Следующий отрывок был написан до того, как она сблизилась с Джонсоном. Это из «Эвелины»: «Его сын кажется более слабым в своем понимании и более веселым по характеру; но его веселость — это веселость глупого переростка-школьника, чье веселье состоит в шуме и беспокойстве. Он презирает отца за его пристальное внимание к делам и любовь к деньгам, хотя сам, кажется, не обладает ни талантами, ни духом, ни щедростью, чтобы превосходить его в чем-либо. Его главное удовольствие, по-видимому, заключается в том, чтобы мучить и высмеивать своих сестер, которые в ответ от всей души презирают его. Мисс Брантон, старшая дочь, отнюдь не уродлива, но выглядит гордой, раздражительной и тщеславной. Она ненавидит город, хотя и не знает почему; ибо легко обнаружить, что она нигде больше не жила. Мисс Полли Брантон довольно хорошенькая, очень глупая, очень невежественная, очень легкомысленная и, я полагаю, очень добродушная».

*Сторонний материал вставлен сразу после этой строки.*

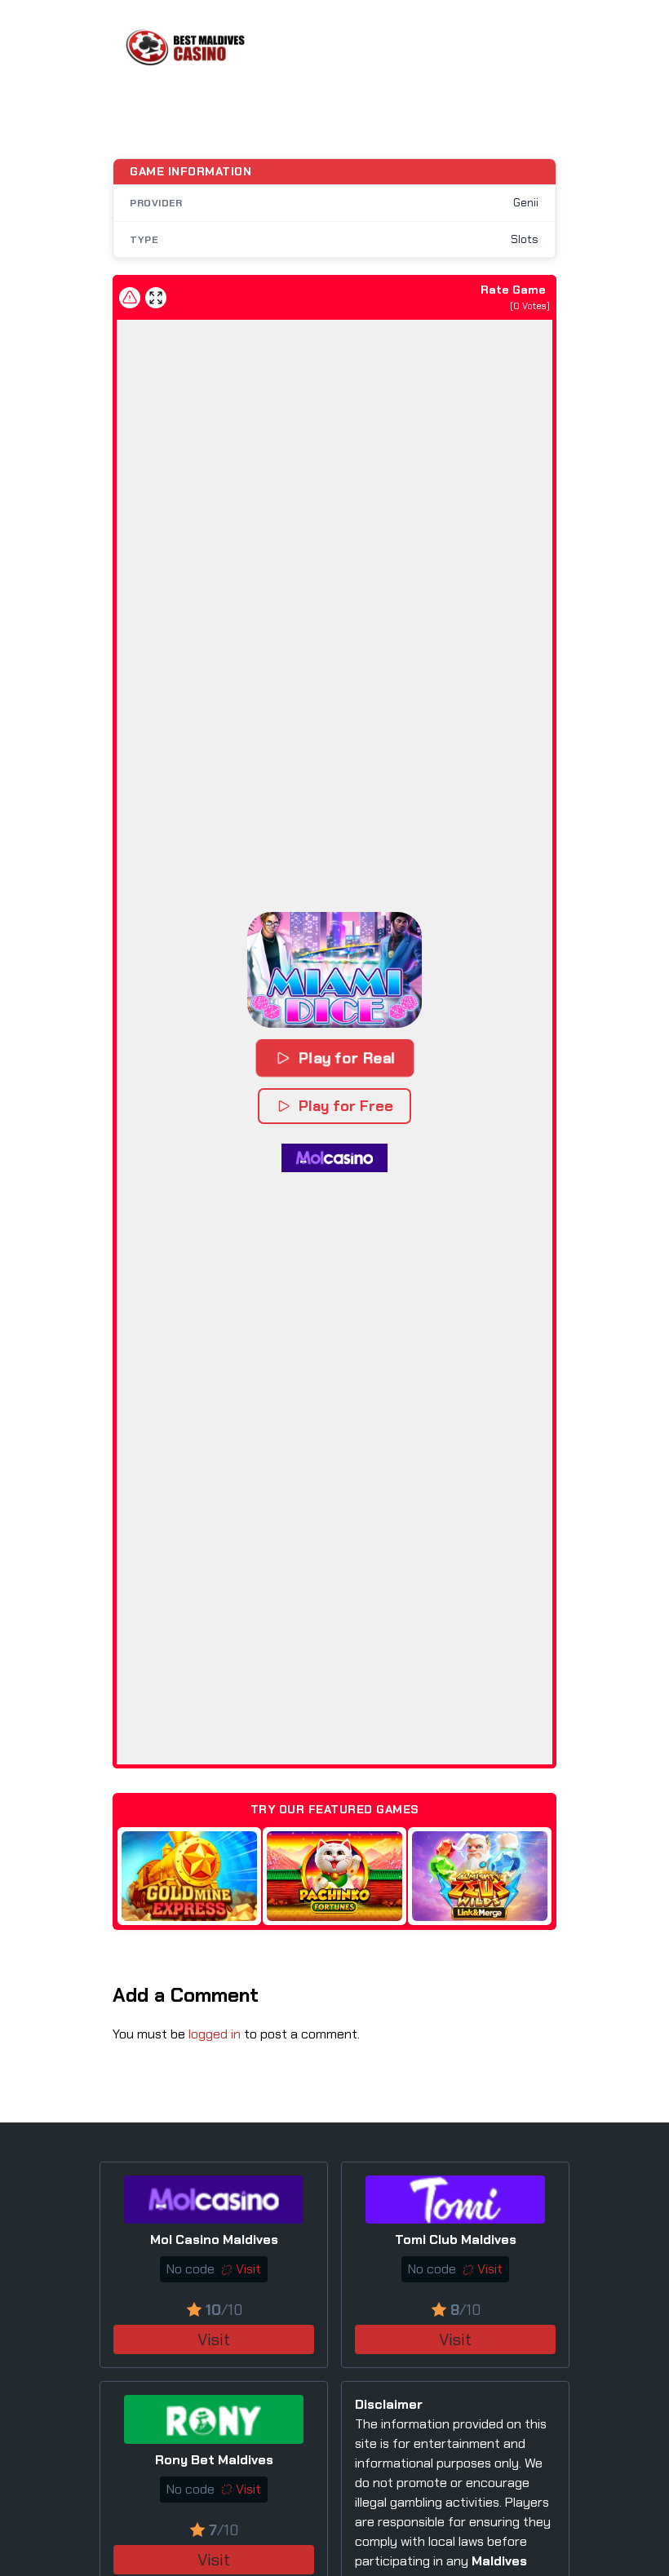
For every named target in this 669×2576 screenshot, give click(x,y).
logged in (214, 2034)
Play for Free (346, 1106)
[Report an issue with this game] (129, 297)
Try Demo (188, 1875)
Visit (213, 2339)
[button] (334, 970)
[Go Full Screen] (155, 297)
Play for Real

Это не изящный стиль, но просто ясный и приятный. Теперь мы переходим к «Сесилии», написанной во время близости мисс Берни с Джонсоном; и мы оставляем на усмотрение наших читателей судить, не был ли следующий отрывок по крайней мере исправлен его рукой.
«Это скорее воображаемое, чем реальное зло, и хотя это глубокая рана для гордости, это не оскорбление для морали. Так я открыла вам всё свое сердце, призналась в своих недоумениях, признала свое тщеславие и с равной искренностью обнажила источники моих сомнений и мотивы моего решения. Но теперь, право, я не знаю, как поступить. Трудности, с которыми еще предстоит столкнуться, я боюсь перечислять, а просьбу, с которой я должна обратиться, у меня едва хватает мужества упомянуть. Моя семья, принимая амбиции за честь, а ранг за достоинство, давно планировала для меня блестящую партию, к которой, хотя мое неизменное отвращение и остановило любые шаги, их желания и их взгляды остаются непоколебимыми. Я лишь слишком уверена, что теперь они не будут слушать ни о чем другом. Поэтому я боюсь делать попытку там, где отчаиваюсь в успехе. Я не знаю, как рискнуть обратиться с мольбой к тем, кто может заставить меня замолчать приказом».
Возьмите теперь образец позднего стиля мадам д’Арбле. Вот как она рассказывает нам, что её отец, возвращаясь из поездки с континента, простудил ревматизм.
«Он был атакован во время своего поспешного возвращения грубейшей свирепостью зимней стихийной борьбы; из-за чего, при плохих условиях и бесчисленных случайностях, он стал добычей безжалостных мук острейшего спазматического ревматизма, который едва позволил ему добраться до дома, прежде чем надолго и жалобно приковал его, замученного пленника, к постели. Таково было препятствие, которое почти мгновенно обуздало, хотя и не смогло подавить, растущее удовольствие его надежд на вступление в новый вид существования — существование признанного литератора; ибо именно на постели болезни, обменивая легкие вина Франции, Италии и Германии на черные и отвратительные зелья Аптекарского зала, корчась от пронзающих болей и сгорая в огненной лихорадке, он почувствовал всю силу того подлунного равновесия, которое, казалось, вечно висело над достижением долгожданного и необычайного счастья, как раз когда оно созревает, чтобы вырваться наружу с наслаждением!»